Sílvio Botelho - Bonequeiro, Sílvio Romero Botelho de Almeida nasceu em 1956, em Olinda, onde muito jovem começou a desenhar e a fazer talhas e esculturas em madeira, gesso e barro. Depois, passou a trabalhar como ajudante de Roque Fogueteiro (um fabricante de fogos de artifício que também confeccionava máscaras carnavalescas), com quem aprendeu o ofício de modelar os gigantes bonecos do carnaval de Olinda. Em 1976, criou seu primeiro boneco, para a agremiação Menino da Tarde, vindo, em seguida, bonecos para blocos e troças como John Travolta, O Demo, A Bochecha, A Nordestina e outros. Ganhou notoriedade depois que conseguiu produzir bonecos mais leves que os tradicionais, utilizando novas técnicas e materiais sem, no entanto, descaracterizar os famosos bonecos gigantes do carnaval de Olinda.

Tita Caxiado - Entalhador, José Caxiado da Silva, o Tita Caxiado, nasceu em 1951, em Alagoinha, onde trabalhou na agricultura. Também safoneiro, em 1968 veio para o Recife, onde chegou a gravar um disco. Animado, tentou seguir a carreira de cantor em São Paulo, mas não foi bem sucedido e retornou a Pernambuco. Em 1975, condenado a oito anos de prisão, foi parar na Penitenciária Barreto Campelo, onde começou a fazer pequenas estátuas de madeira. Depois, ainda na prisão, optou pela talha.

Zé Caboclo - Ceramista, Zé Caboclo nasceu em Caruaru, em 1919. Juntamente com o Mestre Vitalino e Manuel Eudócio, formou o mais representativo trio de artistas do barro do Alto do Moura. Filho de louceira, desde criança produzia bois, cavalos e outros brinquedos de barro para vender na feira da cidade. Depois, passou aos bonecos mais elaborados -como os que representam cenas típicas do Nordeste rural ou profissionais como dentista e médico em atividade. Ousado, inovou o universo dos chamados bonecos de Vitalino, ao modelar peças como a Virgem Maria usando um vestido de cores berrantes; figuras do bumba-meu-boi, do Maracatu, além de peças de mais de um metro de tamanho, sendo metade jarra e metade estátua de personagem como Padre Cícero, Lampião e Maria Bonita. Morreu, de esquistossomose, em 1973, deixando mulher e filhos como seguidores.

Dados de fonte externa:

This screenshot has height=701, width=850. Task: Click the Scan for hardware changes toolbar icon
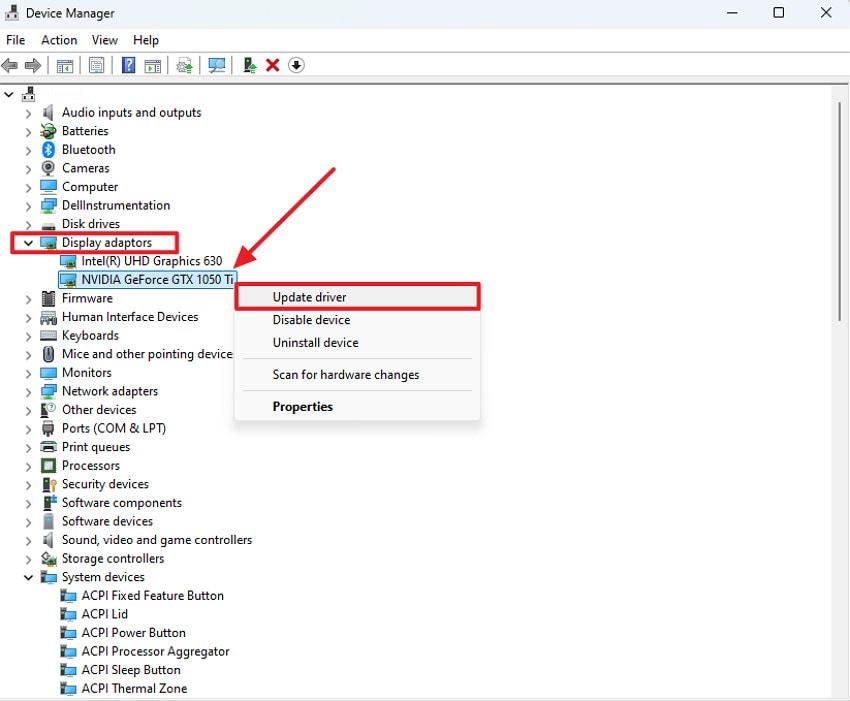click(216, 65)
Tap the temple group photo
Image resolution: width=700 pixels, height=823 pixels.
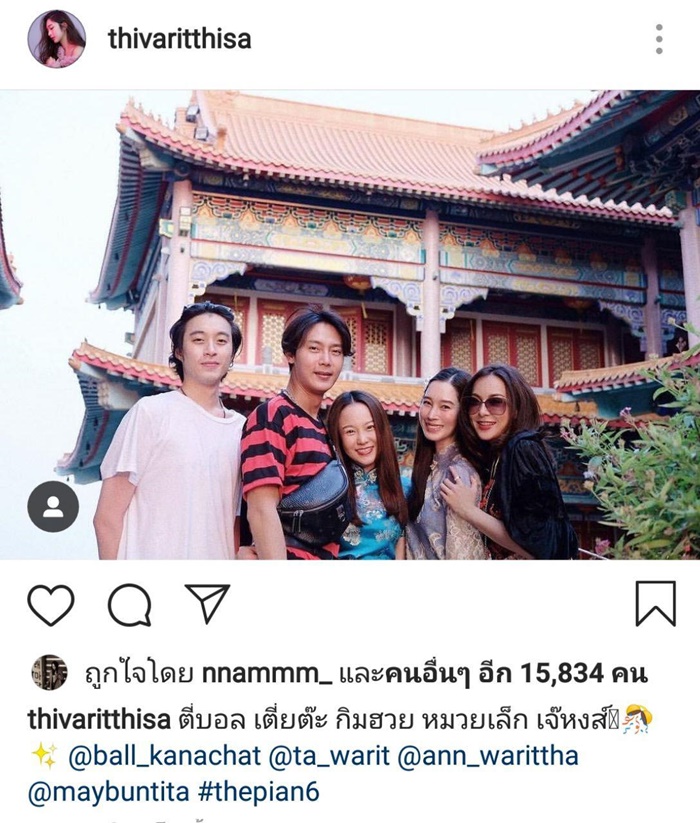tap(350, 325)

Zé do Gato - Entalhador e carranqueiro, José Severino de Lira, o Zé do Gato, nasceu em Bezerros, em 1942. Filho de carpinteiro, nunca havia despertado interesse por trabalhos em madeira até que, em 1965, foi condenado a 12 anos de prisão e veio cumprir pena na antiga Casa de Detenção, no Recife, onde começou a produzir peças artesanais em chifre. Depois, passou para a madeira. Inicialmente, produzia miniaturas de carro-de-bois, barcos, jangadas etc. Posteriormente, passou a fazer talhas e carrancas.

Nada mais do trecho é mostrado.